Plaintiff expands on the first challenge by pointing out Dominguez's initial hesitation to name Plaintiff. (Id.) Plaintiff cites two non-binding cases for the proposition that a co-defendant hesitating before naming an alleged accomplice may make it so that no reasonable officer would believe the testimony. (Id. at 11-12.) First, in Reynolds v. City of Daytona Beach, the district court found the plaintiff-arrestee "set forth sufficient allegations to survive [the] [d]efendants' motion to dismiss" as to the plaintiff's false arrest claim. No. 6:18-cv-1921-Orl-28LRH, 2019 WL 2412433, at *6 (M.D. Fla. May 22, 2019). The plaintiff was arrested for physically assaulting his granddaughter by striking her in the face with a slipper. Id. at *2. The district court reasoned that "it could be concluded that [the officer-defendant] lacked both probable cause and arguable probable cause to effect [the] arrest" if either: (a) the officer-defendants "coaxed the [alleged victim] to state that [the plaintiff-arrestee] struck her with a shoe," which was alleged in the complaint; or (b) if the officer "knew that the [alleged victim's] story was false." Id. at *6. The district court explained the facts that could allow a reasonable person to find the officer "knew" the story was false: "[the alleged victim] was (1) hesitant with her responses, (2) initially did not state that any physical contact occurred, and (3) provided three different versions of the story." Id. The complaint further offered many examples of how it was visible at the scene that the alleged victim's story was false, such as the fact that the officer "observed no physical injury to the [alleged victim]'s face" and that the plaintiff "was old and frail, and unlikely to be able to take a shoe from [the alleged victim]'s foot, who was much younger and mobile." Id. In sum, the Court showed that the alleged victim's story changed multiple times and physical evidence at the crime scene conflicted with the alleged victim's story.

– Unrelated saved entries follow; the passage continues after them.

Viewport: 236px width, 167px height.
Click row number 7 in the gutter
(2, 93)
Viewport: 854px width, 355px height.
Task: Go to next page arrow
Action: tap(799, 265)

Second, Plaintiff cites Hill v. New Orleans City, where the district court found the plaintiff-arrestee survived summary judgment on the Fourth Amendment claim because the facts the officer-defendant omitted from the affidavit "certainly appear[ed] to have been the result of deliberate manipulation in order to secure a finding of probable cause." No. 13-2463, 2015 WL 222185, at *12 (E.D. La. Jan. 13, 2015). The facts omitted were not just that the witness hesitated before identifying the plaintiff, but also that there was an exculpatory identification by the rape victim and physical evidence at the crime scene tending to show the plaintiff-arrestee was not the rapist. Id. The fact that the victim hesitated was not enough on its own to raise an issue as to whether there was arguable probable cause.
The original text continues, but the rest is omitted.